## DATA

--------------------

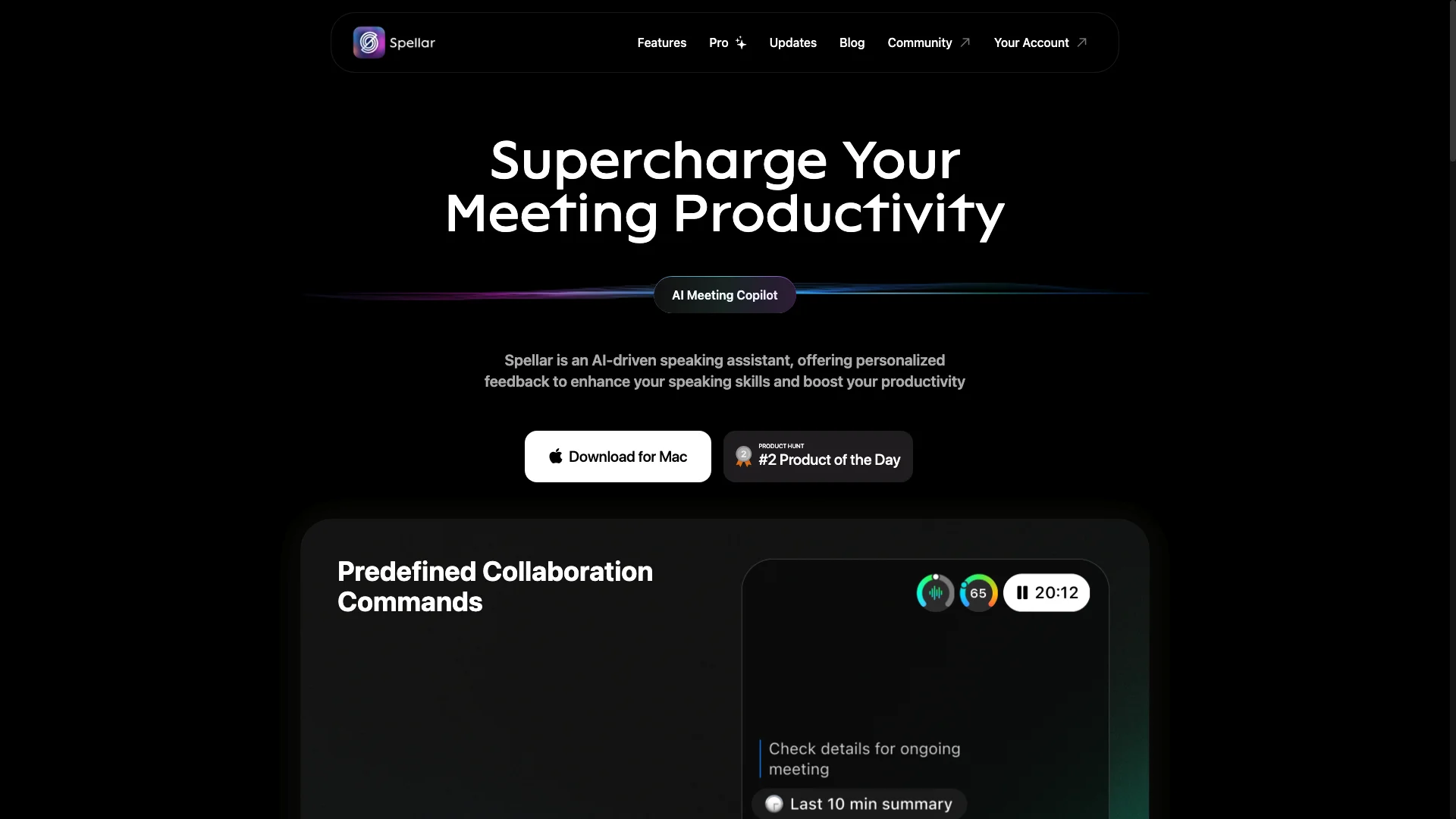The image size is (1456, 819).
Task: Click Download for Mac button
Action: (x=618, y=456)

--------------------

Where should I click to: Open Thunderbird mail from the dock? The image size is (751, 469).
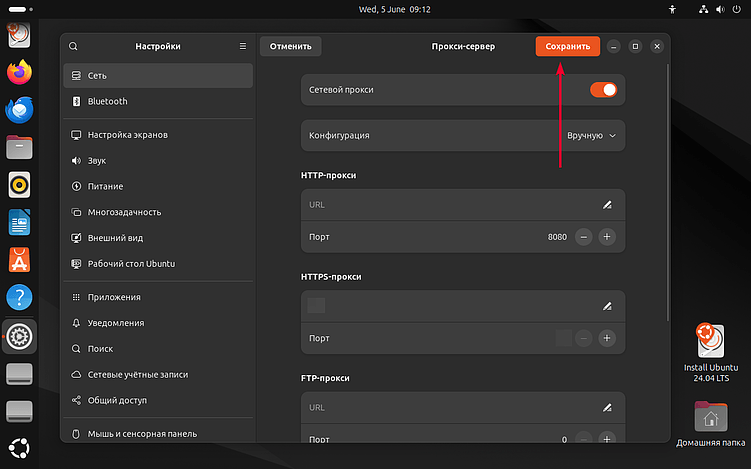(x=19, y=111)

--------------------

## TASK OBJECTIVE
Repeat everything from the line containing "Where should I" down to the line containing "(x=19, y=111)", including both of those lines, and omit the pictures from your answer.

## THE SOLUTION
Where should I click to: Open Thunderbird mail from the dock? The image size is (751, 469).
(x=19, y=111)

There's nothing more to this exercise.